Kanave Kalayadhe is a 1999 Indian Tamil-language romantic drama film directed by V. Gowthaman in his debut. The film stars Murali and Simran in the lead roles, with the latter playing a dual role. The score and soundtrack were composed by Deva. It was produced by Sivasakthi Movie Makers. The film was released on 6 August 1999.

== Plot ==

Anand and Amritha are lovers living in Chandigarh. While Amritha is a Punjabi, Anand is a Tamilan. To seek the approval of Amritha's parents for their marriage, Anand goes to Amritha's home in Punjab. However, before they can unite, Amritha and her family die in a bomb blast. Unable to bear the separation, Anand goes into depression. His friends take him to Chennai, Tamil Nadu with the hope that he will start life afresh. There, life throws a googly at him when he sees Saradha, Amritha's lookalike. After the initial hiccups, Anand and Saradha decide to get married. But at this point, Anand learns that Shekhar, Sharada's old lover, is still waiting for her. The film ends with Anand uniting Shekar and Saradha.

== Production ==
Kanave Kalayadhe is the directorial debut of Gowthaman. The film was shot in locations including the Golden Temple in Amritsar, Jallianwala Bagh, the Rock Garden of Chandigarh, the Wagah border and Ananthpur Sahib. Shooting coincided with the celebrations of the 300th anniversary of the founding of the Khalsa Panth.

== Soundtrack ==
The songs in Kanave Kalayadhe are composed by Deva.
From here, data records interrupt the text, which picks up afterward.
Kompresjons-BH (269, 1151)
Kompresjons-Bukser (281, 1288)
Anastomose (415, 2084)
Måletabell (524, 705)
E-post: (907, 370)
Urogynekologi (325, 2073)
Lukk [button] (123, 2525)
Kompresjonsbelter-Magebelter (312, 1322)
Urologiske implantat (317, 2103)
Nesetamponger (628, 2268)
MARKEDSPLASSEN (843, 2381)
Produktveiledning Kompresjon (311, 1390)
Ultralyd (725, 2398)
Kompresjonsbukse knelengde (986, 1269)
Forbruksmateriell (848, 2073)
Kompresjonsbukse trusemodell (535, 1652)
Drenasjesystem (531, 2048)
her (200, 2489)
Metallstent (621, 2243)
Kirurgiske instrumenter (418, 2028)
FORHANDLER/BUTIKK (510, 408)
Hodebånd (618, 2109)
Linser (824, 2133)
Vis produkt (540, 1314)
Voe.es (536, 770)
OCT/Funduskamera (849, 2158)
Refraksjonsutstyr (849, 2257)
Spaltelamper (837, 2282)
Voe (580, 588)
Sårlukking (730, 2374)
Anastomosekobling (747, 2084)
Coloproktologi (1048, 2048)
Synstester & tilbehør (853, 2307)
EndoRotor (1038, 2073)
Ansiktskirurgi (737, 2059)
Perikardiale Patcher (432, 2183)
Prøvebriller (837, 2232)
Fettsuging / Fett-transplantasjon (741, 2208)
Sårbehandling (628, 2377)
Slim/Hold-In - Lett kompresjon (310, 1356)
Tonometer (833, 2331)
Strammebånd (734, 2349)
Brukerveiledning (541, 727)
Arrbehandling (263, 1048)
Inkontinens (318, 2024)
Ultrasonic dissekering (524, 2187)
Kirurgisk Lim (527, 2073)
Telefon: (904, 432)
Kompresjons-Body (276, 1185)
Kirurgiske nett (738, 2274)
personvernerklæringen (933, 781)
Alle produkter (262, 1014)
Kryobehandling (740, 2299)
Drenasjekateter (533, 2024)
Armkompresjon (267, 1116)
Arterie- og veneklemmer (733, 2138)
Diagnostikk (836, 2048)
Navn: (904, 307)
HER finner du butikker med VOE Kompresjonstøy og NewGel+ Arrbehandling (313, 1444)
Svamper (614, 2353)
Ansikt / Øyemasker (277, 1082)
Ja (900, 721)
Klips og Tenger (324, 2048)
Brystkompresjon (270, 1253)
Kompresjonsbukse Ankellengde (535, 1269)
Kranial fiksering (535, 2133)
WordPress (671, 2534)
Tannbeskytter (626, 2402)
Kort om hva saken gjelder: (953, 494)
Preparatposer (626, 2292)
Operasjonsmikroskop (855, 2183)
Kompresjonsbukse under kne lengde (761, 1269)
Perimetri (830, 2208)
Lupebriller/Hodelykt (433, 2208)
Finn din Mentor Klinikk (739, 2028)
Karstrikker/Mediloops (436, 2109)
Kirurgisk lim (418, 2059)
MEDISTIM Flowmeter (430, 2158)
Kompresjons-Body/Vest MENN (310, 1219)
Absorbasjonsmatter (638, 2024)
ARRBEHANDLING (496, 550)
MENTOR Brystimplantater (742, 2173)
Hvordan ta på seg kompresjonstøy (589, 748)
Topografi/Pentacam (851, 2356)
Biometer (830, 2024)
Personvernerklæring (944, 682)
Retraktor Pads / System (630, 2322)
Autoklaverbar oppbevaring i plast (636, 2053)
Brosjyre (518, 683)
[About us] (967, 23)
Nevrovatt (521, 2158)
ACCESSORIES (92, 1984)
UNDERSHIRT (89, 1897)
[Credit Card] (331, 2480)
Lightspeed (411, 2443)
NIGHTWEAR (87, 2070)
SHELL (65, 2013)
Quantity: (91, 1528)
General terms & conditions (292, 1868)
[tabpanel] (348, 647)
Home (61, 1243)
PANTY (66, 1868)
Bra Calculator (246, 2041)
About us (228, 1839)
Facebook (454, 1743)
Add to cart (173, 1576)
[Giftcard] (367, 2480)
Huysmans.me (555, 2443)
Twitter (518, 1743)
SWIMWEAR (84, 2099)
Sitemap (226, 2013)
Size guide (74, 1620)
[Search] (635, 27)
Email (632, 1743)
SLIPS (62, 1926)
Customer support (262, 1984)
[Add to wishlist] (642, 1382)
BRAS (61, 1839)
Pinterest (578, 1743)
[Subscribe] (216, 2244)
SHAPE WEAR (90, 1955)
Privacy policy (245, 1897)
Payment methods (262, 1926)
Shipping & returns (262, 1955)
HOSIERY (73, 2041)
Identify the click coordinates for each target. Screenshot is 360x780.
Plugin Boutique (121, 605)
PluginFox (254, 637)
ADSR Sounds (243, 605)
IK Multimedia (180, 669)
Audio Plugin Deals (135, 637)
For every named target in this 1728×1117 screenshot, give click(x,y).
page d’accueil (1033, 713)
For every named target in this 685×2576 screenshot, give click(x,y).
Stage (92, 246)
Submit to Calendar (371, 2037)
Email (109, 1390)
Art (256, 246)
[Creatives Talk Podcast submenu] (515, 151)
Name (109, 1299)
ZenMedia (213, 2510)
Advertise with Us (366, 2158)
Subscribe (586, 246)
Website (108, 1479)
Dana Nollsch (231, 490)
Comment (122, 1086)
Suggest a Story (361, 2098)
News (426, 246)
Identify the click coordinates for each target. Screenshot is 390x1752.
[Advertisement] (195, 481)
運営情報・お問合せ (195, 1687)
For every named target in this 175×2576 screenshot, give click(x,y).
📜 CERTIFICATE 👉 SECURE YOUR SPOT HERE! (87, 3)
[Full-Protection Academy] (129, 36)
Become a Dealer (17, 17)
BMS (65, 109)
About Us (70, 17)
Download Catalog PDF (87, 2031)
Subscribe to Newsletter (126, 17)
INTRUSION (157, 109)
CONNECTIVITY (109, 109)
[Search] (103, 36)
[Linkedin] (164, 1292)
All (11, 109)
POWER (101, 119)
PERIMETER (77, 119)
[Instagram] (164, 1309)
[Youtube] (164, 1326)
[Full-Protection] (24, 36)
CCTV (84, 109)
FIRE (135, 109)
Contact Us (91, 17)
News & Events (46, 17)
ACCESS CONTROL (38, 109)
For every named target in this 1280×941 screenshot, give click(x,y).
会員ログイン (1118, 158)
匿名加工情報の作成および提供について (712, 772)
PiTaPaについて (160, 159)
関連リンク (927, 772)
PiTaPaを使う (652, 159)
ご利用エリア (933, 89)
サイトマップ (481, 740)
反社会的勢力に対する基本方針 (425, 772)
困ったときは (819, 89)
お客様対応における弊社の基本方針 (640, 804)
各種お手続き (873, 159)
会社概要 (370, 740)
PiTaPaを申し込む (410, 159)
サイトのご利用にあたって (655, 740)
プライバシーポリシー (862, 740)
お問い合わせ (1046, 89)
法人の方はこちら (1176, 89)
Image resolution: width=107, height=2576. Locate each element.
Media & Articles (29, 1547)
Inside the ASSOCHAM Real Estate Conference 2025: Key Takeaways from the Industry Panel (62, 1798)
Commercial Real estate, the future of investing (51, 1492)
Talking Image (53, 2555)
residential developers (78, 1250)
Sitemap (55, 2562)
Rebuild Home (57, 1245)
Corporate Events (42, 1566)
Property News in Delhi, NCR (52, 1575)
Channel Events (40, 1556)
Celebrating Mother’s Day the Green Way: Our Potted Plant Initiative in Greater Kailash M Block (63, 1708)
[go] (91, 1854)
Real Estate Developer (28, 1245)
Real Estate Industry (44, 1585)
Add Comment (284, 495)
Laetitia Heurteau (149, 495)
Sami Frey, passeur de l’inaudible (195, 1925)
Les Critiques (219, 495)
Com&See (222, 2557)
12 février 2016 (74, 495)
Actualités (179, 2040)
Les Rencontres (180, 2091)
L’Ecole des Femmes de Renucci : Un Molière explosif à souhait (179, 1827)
| Song | Singers | Lyrics | Length |
| "Kannil Unnai" | K. S. Chitra | Vaali | 05:58 |
| "Dilli Thaandi" | Mano | Vairamuthu | 05:17 |
| "Kannodu Kannodu" | P. Unni Krishnan, Mahanadi Shobana | 05:28 |
| "Poosu Manjal" | Hariharan | 05:38 |
| "Poosu Manjal" | Anuradha Paudwal | 05:41 |
| "Vaanguda 420 Beeda" | Sabesh, Deva | Ponniyin Selvan | 05:27 |

== Reception ==
D. S. Ramanujam of The Hindu wrote, "[Kanave Kalayadhe] is replete with emotional twists handled with taste and refinement by debutant director V. Gouthaman. The lead pair, Murali and Simran lend enough depth in their portrayals. The good pace the director works out in the first half through his screenplay". K. P. S. of Kalki called it an old fashioned love story but praised the acting of Murali and Simran, Deva's music and Thangar Bachan's cinematography.